To determine if transection of the CT nerve altered the perception of NaCl taste, both control (NaCl-CNT and NaCl-CTX; Figure 2A) and conditioned (LiCl-CNT and LiCl-CTX; Figure 2B) mice were presented with a concentration series of NaCl (0–300 mM) in nine 46-h 2-bottle preference tests. Three-way ANOVA of NaCl preference scores revealed significant effects of treatment (LiCl-conditioned < NaCl-exposed), surgery (CTX > CNT), and concentration (decrease at higher NaCl concentrations); significant 2-way interactions between treatment and group, concentration and treatment, and concentration and group; and a significant 3-way interaction between treatment, group, and concentration (all P < 0.001).

Figure 2.

Figure 2

Open in a new tab

Mean ± standard error of the mean NaCl preference scores in mice with bilateral CT transection (CTX; open circles) and control mice (CNT; filled circles) conditioned by exposure to 150 mM NaCl (A) or 150 mM LiCl (B). N = 10 for each group. The curves were fit to the preference scores of each treatment group using the function described in the text (see Materials and Methods). The dotted horizontal line shows a 25% preference score used to calculate the taste threshold (i.e., the stimulus concentration at the intersection of the regression curve with the 25% preference level). *Significant difference between CTX and CNT mice within the same treatment group (i.e., NaCl or LiCl), P < 0.05, Newman–Keuls post hoc tests. +Significant avoidance of a taste solution, P < 0.05, paired t-tests comparing intakes of a solution and water given as 2 choices. (A) CTX mice conditioned with 150 mM NaCl have higher NaCl preference scores at 300 mM relative to CNT mice. The NaCl taste thresholds calculated using group data were 335 mM in the NaCl-CTX mice and 304 mM in the NaCl-CNT mice. (B) CTX mice conditioned with 150 mM LiCl have higher NaCl preference scores at 10, 30, and 150 mM in comparison to CNT mice. The NaCl taste thresholds calculated using group data were 129 mM in the LiCl-CTX mice and 9 mM in the LiCl-CNT mice.
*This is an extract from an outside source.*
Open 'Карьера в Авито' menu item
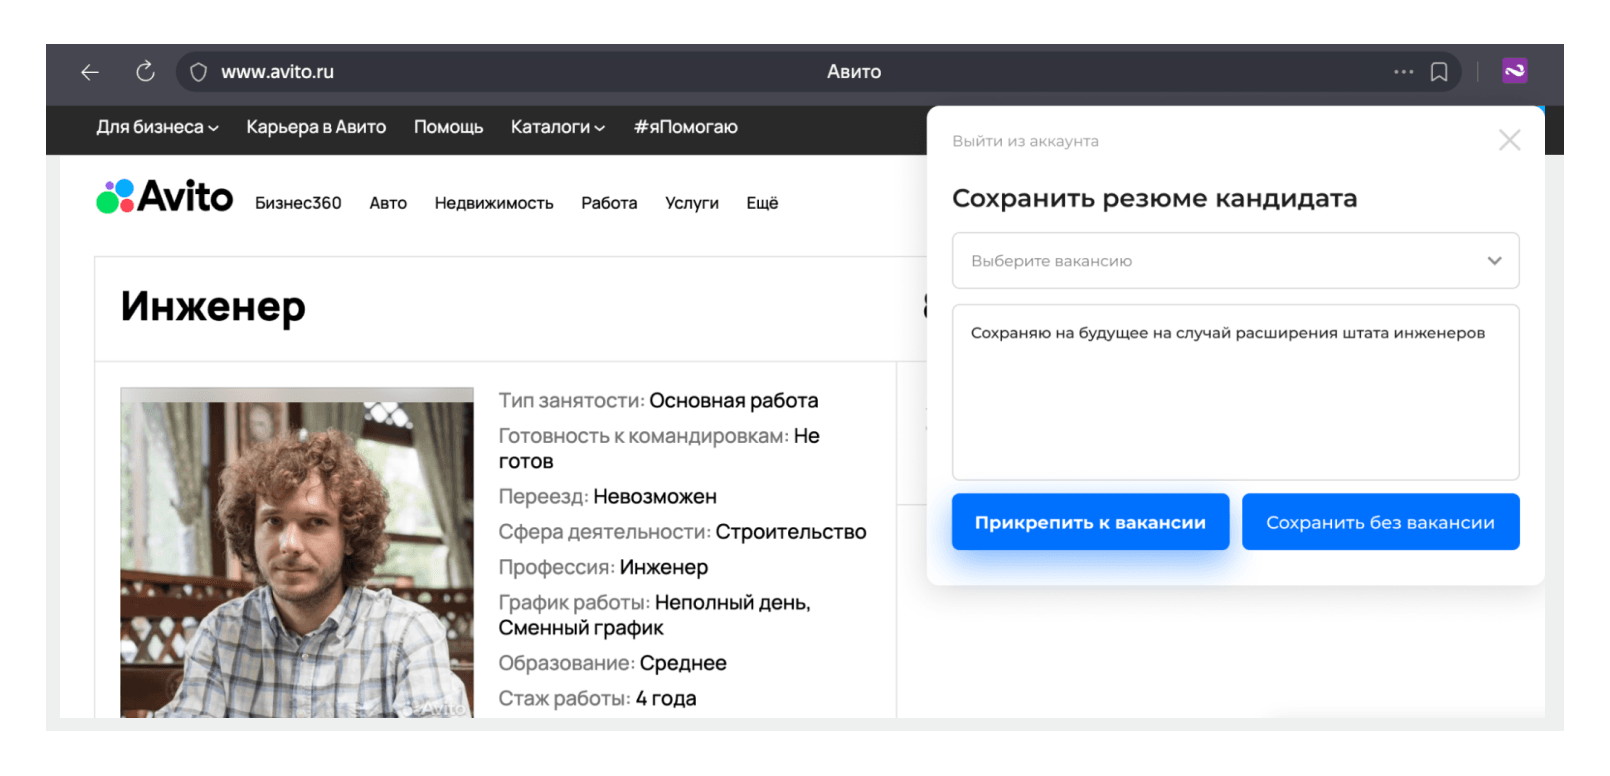This screenshot has width=1610, height=776. point(316,127)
The NaCl-exposed intact mice from the NaCl-CNT group were indifferent to 0–150 mM NaCl and avoided 300 mM NaCl (i.e., drank significantly less 300 mM NaCl than water available as the second choice, P = 0.0003, paired t-test; Figure 2A). Although most rat strains (Tordoff et al. 2008) and some mouse strains (Lush 1991; Bachmanov, Inoue, et al. 1998; Bachmanov et al. 2002) prefer osmotically hypotonic and isotonic NaCl solutions to water, many mouse strains (Lush 1991; Bachmanov, Inoue, et al. 1998; Bachmanov et al. 2002), including CD-1 mice used in this study, do not display preferences at any NaCl concentration. Avoidance of 300 mM NaCl without prior conditioning was commonly found in mice in previous studies (Lush 1991; Bachmanov, Inoue, et al. 1998; Bachmanov et al. 2002), probably because of its aversive sensory (Glendinning et al. 2002) and/or postingestive (Ishiwatari and Bachmanov 2009) properties. NaCl-CTX mice were indifferent to all NaCl concentrations tested, including 300 mM NaCl (P = 0.13, paired t-test). The NaCl-CTX mice had higher preference scores than did NaCl-CNT mice for 300 mM but not for other NaCl concentrations (P < 0.05, post hoc tests). This demonstrates that CT transection eliminated avoidance of 300 mM NaCl in NaCl-exposed mice.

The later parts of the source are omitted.